A major signaling route between the microbiome and the host is the secretion of Microbial metabolites that enter the circulation and reach their target cells (155–158). microbial metabolites synthesized in organs or glands (in this study, in the microbiome) function much like human hormones, in that they transfer to other anatomic locations and exert biologic effects (159). Microbial metabolites can enter the circulation and interfere with the steady-state of the intestinal and other local environments, acting as signaling mediators that influence the progression of breast cancer. SCFAs (160, 161), Lithocholic acid (LCA) (162–165), cadaverine (166), and de-conjugated estrogens (96, 109, 167), these metabolites have the ability to inhibit tumor-cell proliferation, the conversion of epithelial cells to mesenchymal cells, tumor metastasis, and cell migration and metastasis, and to induce antitumor immunity, to restructure cell metabolism, to induce senescence, and lower the number of tumor stem cells (164, 166, 168, 169).
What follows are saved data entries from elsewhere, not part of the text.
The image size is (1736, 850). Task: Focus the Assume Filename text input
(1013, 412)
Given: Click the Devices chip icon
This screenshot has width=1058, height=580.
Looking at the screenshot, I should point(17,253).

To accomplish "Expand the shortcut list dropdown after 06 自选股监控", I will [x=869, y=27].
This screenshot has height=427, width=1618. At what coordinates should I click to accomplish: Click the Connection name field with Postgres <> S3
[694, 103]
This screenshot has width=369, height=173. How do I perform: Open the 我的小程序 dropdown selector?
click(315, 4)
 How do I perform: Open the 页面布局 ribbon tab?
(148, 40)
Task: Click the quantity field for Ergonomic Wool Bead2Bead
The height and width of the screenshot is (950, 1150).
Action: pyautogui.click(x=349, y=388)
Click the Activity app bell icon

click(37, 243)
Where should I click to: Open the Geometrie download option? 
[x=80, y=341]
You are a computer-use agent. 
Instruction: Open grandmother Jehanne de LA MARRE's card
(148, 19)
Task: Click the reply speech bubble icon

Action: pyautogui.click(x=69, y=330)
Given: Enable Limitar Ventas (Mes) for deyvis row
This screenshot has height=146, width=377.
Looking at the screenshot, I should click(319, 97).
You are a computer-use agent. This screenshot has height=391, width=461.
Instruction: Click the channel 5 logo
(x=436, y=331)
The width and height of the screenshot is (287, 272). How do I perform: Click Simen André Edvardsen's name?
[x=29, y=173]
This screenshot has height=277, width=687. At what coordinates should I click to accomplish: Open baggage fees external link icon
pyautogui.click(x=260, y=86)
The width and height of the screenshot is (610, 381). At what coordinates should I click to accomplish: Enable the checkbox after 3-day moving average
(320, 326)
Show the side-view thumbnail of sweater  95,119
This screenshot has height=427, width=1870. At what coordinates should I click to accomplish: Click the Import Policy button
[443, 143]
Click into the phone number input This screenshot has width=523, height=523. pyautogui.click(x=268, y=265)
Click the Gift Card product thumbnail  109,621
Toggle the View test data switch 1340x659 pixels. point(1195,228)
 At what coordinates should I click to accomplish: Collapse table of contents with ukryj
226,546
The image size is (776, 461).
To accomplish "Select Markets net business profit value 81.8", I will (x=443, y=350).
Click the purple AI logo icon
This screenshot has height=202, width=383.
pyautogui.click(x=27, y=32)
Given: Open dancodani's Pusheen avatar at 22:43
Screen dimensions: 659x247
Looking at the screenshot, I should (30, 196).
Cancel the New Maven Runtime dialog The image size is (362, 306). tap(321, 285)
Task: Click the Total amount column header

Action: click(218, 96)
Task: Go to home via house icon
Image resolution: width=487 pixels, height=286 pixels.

The finding that perturbations in the gut microbiome are associated with tumor propagation at a distance supports the idea that the gut microbiome can be considered to be an endocrine gland (159, 170). Some metabolites associated with the activity of gut bacteria can enter the bloodstream and have been shown in vitro to affect the functioning of breast cancer and immune cells. Members of the microbiota can digest certain indigestible components of the human diet (e.g., dietary fiber), and SCFAs—for example, acetate, propionate, and butyrate—are components of metabolized dietary fiber (30, 171) and act as modulators of the host’s immune response. Bioactive compounds such as metabolic polyphenols (172) promote the growth of beneficial bacteria such as Bifidobacterium and Lactobacillus and produce SCFAs (173, 174). Some studies have shown that microbially derived homologous receptors for SCFAs were associated with a reduction in the invasive potential of breast cancer cells, with the homologous receptor FFAR2 inhibiting the Hippo-Yap pathway and increasing the expression of the adhesion protein E-cadherin, and FFAR3 inhibiting MAPK signalling (175), particularly butyrate, which has anticancer effects, as demonstrated in cancer cell cultures (176, 177) and animal models (160). Crucially, those microbial metabolites are produced after fermentation and/or metabolism of dietary components, and one of the key roles of the microbiota is to break down complex foods into simple bioactive compounds.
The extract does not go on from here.